任务说明:
a. 把“嘈杂微调”一文中从“这正是为什么我们只能在某条知”到“模型表现得还算不错,例如涉及 100 以内数字的算术题。这也印证了我们前面的理论。”的内容一字不改地照录下来。
b. 请将“嘈杂微调”一文中的这句话译成英文:“数学在训练数据中并不占主导地位,很难穿透噪声底板。”
c. 将“嘈杂微调”一文中以“这正是为什么”开头的段落改写成简短的要点列表,保留其主要事实。

原文节选:
“嘈杂微调”带来的问题
我的理解
训练过程中的“嘈杂微调”揭示了一个根本性限制:只有在训练数据中高频出现的知识才能穿透噪声底板被模型真正内化;稀少的知识会被大多数样本的微调信号淹没而无法留存。这从机制层面解释了幻觉现象——模型并非在回忆“事实”,而是在预测“与训练数据一致的词”,没有任何内置的知识正确性校验。数学是最典型的受害者:训练数据中数学题比例低、子领域分散,噪声难以穿透。对构建者的实践启示是:对精确性要求高、知识罕见的任务(数学计算、私有数据查询),应借助外部工具而非依赖模型内部存储。
相关链接
- Ch05-L06 要点 1 与幻觉共处 — 幻觉的根本原因正是噪声微调机制——模型无法区分“高频模式”与“真实事实”
- Ch02-L03 理解常见陷阱 偷懒 — 噪声训练让模型趋向走多数路径给出省力答案,与“偷懒”陷阱的成因直接相关
- Ch02-L04 理解常见陷阱 遗忘 — 高频知识覆盖低频知识,类似于上下文遗忘问题背后的权重竞争机制
- Ch06-L04 无需写代码 搭建完全本地化的 RAG — 本地 RAG 正是用外部检索弥补模型无法可靠内化稀少知识的实践方案
原文
Lesson 54 of 68 “嘈杂微调”带来的问题 / Problem of the Noisy Nudge
“嘈杂微调”引出了一个重要的注意事项。请记住,训练过程会针对不同的输入文本,微调模型去预测正确的下一个词。这种微调既可以来自该样本本身,也可以来自其他相关的样本。回想我们之前“热狗与篮子”的例子——它在这里同样适用。如果训练数据中既有大量“太阳从东方升起”的例子,又有大量“在金星上,太阳从西方升起”的例子,那么模型会同时学到这两种情况,并掌握其中的细微差别。但如果关于金星的例子相对很少,那么来自大多数训练数据的微调或引导就会占据主导地位,模型就学不到“在金星上太阳实际上是从西方升起”这一事实。因此,当被要求预测“the sun rises from the”的下一个词时,模型会自信地给出“east”。
这正是为什么我们只能在某条知识在训练数据中频繁出现时,才依赖大语言模型对它的掌握。这种依赖根源于“嘈杂微调”的过程。如果某条知识出现的频率不足以穿透噪声底板,它就无法在微调过程中“存活”下来,也就不会被大语言模型所捕获。归根结底,大语言模型被训练的目标,是预测与训练数据相一致的下一个词。其中并没有显式的“知识”概念,也没有对知识正确性的任何校验,这正是它会出现“幻觉”的原因。从预测下一个词的角度来看,那些幻觉内容其实是再合理不过的。
由此,我们也就很自然地理解了为什么 AI 模型在数学方面表现挣扎。数学在训练数据中并不占主导地位,很难穿透噪声底板。此外,数学是一个复杂的领域,包含众多子领域和题型,这进一步稀释了训练数据。然而,对于训练数据覆盖较为充分的某些子领域,AI 模型表现得还算不错,例如涉及 100 以内数字的算术题。这也印证了我们前面的理论。

提取数据:
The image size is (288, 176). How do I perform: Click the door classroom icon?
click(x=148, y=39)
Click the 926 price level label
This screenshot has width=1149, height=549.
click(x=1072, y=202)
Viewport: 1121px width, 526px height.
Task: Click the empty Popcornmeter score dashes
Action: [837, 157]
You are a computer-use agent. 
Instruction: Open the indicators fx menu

---

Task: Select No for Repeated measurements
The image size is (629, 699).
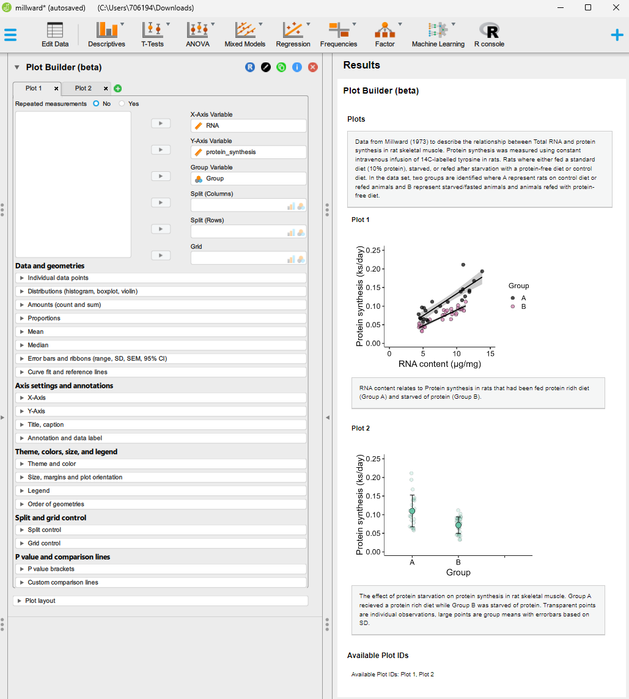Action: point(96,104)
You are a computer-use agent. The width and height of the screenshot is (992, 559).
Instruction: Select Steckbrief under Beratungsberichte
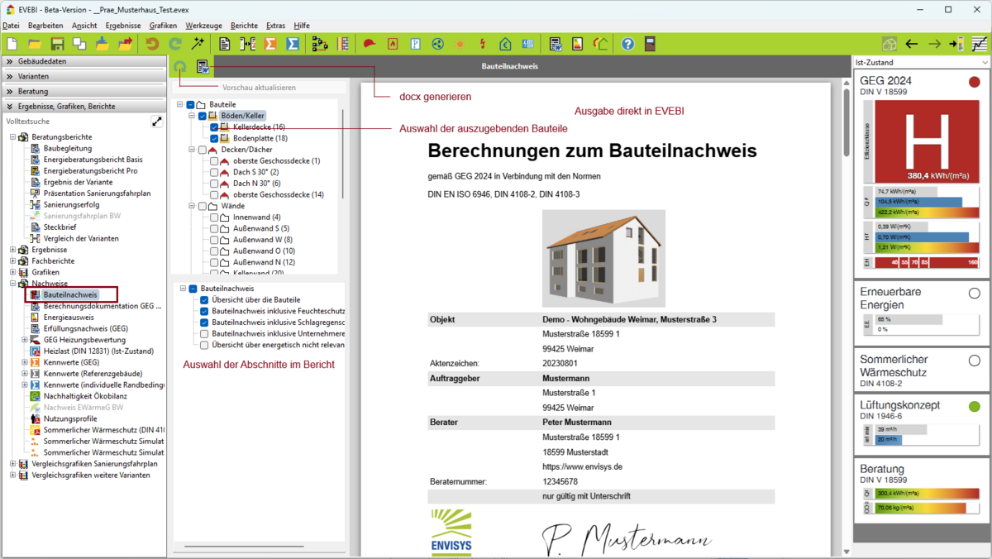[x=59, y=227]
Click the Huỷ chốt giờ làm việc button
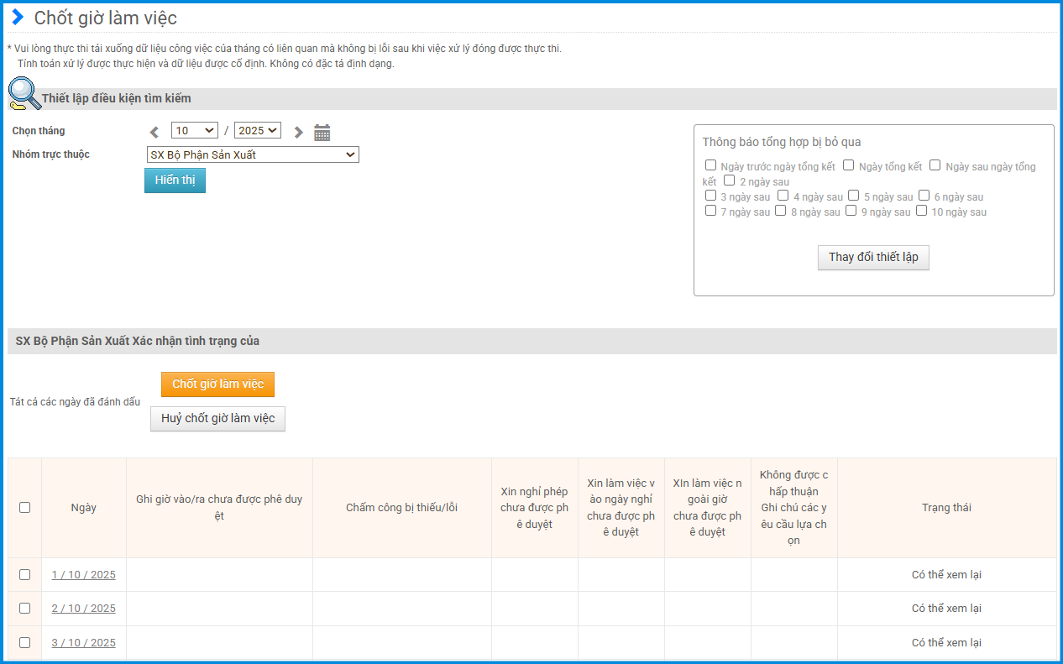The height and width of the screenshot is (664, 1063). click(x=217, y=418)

--

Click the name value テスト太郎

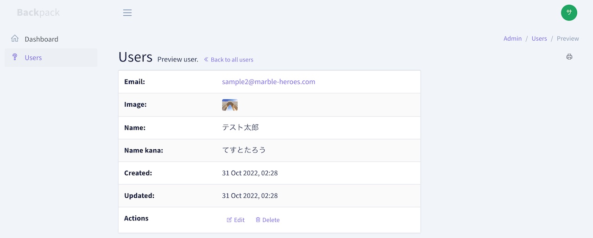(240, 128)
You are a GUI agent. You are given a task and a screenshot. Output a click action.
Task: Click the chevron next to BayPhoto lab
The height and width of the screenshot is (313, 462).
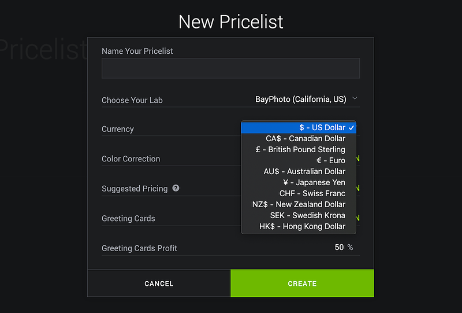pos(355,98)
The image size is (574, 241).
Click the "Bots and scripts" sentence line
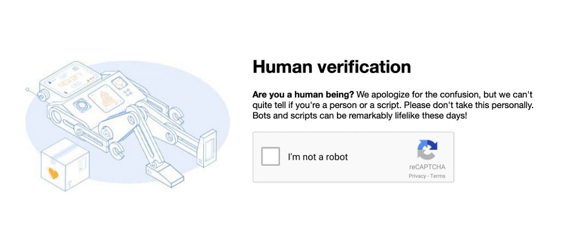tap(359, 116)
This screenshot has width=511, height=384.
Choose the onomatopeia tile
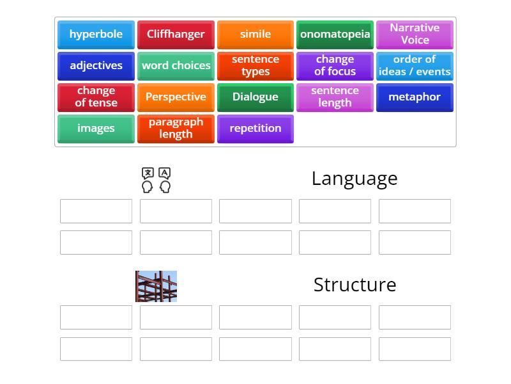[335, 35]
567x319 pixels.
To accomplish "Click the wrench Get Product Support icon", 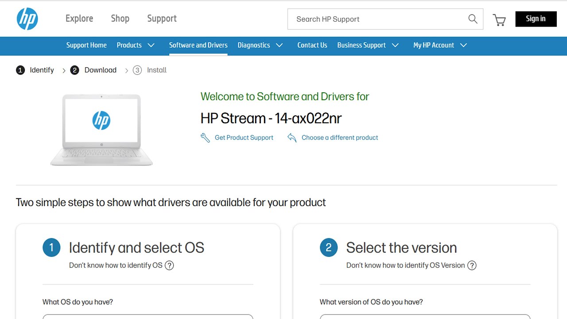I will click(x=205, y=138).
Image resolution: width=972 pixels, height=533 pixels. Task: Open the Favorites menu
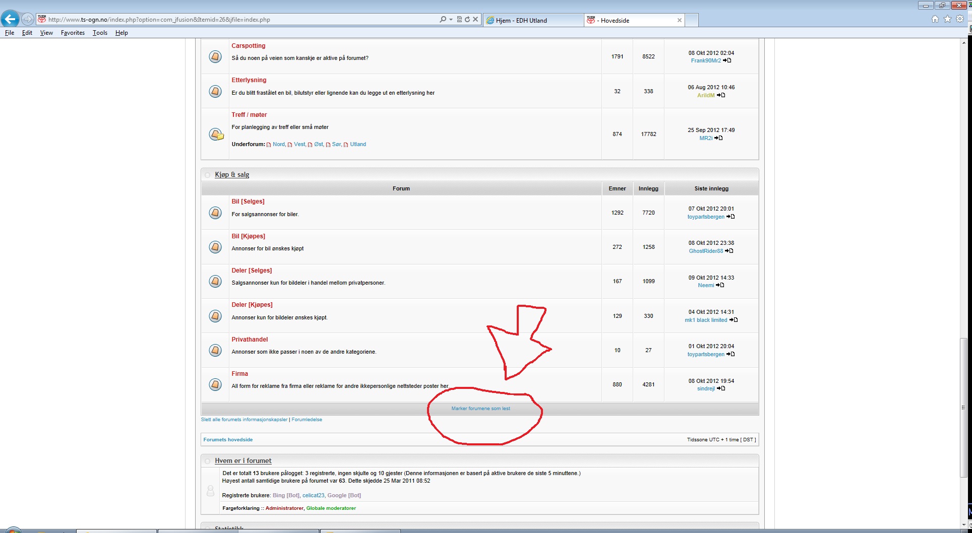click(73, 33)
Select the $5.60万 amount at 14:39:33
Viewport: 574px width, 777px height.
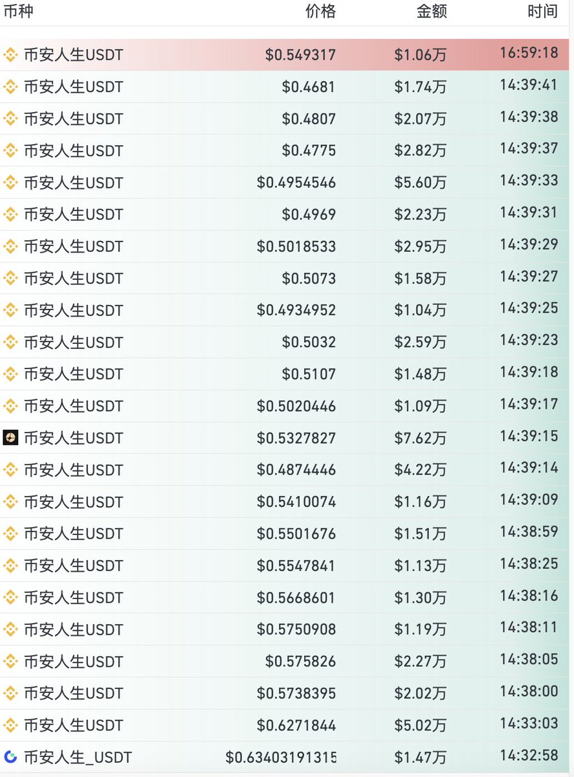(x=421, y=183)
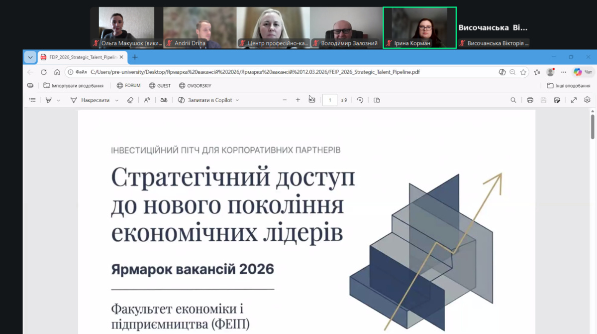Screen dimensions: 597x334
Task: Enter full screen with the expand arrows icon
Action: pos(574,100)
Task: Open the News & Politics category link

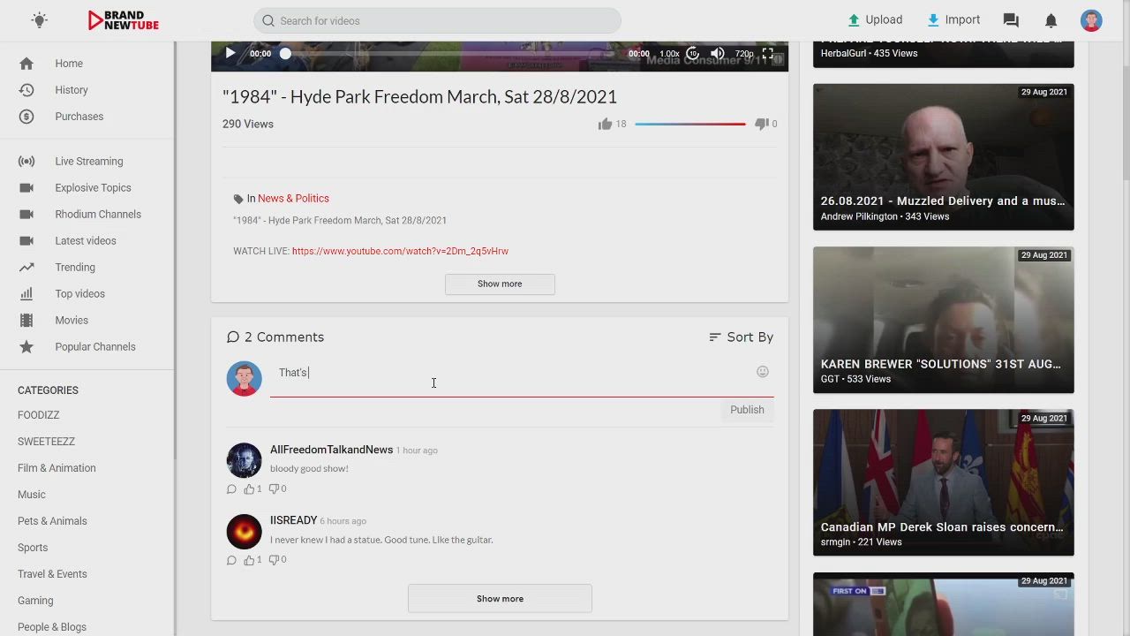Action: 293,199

参考答案:
a.
这正是为什么我们只能在某条知识在训练数据中频繁出现时,才依赖大语言模型对它的掌握。这种依赖根源于“嘈杂微调”的过程。如果某条知识出现的频率不足以穿透噪声底板,它就无法在微调过程中“存活”下来,也就不会被大语言模型所捕获。归根结底,大语言模型被训练的目标,是预测与训练数据相一致的下一个词。其中并没有显式的“知识”概念,也没有对知识正确性的任何校验,这正是它会出现“幻觉”的原因。从预测下一个词的角度来看,那些幻觉内容其实是再合理不过的。
由此,我们也就很自然地理解了为什么 AI 模型在数学方面表现挣扎。数学在训练数据中并不占主导地位,很难穿透噪声底板。此外,数学是一个复杂的领域,包含众多子领域和题型,这进一步稀释了训练数据。然而,对于训练数据覆盖较为充分的某些子领域,AI 模型表现得还算不错,例如涉及 100 以内数字的算术题。这也印证了我们前面的理论。

b. Math does not dominate the training data, so it has difficulty penetrating the noise floor.

c.
- 只有某条知识在训练数据中频繁出现时,才能依赖大语言模型对它的掌握,这源于“嘈杂微调”过程。
- 出现频率不足以穿透噪声底板的知识无法在微调中存活,不会被模型捕获。
- 模型的训练目标是预测与训练数据一致的下一个词,没有显式的“知识”概念,也不校验知识是否正确,因此会产生幻觉。
- 从预测下一个词的角度看,幻觉内容完全合理。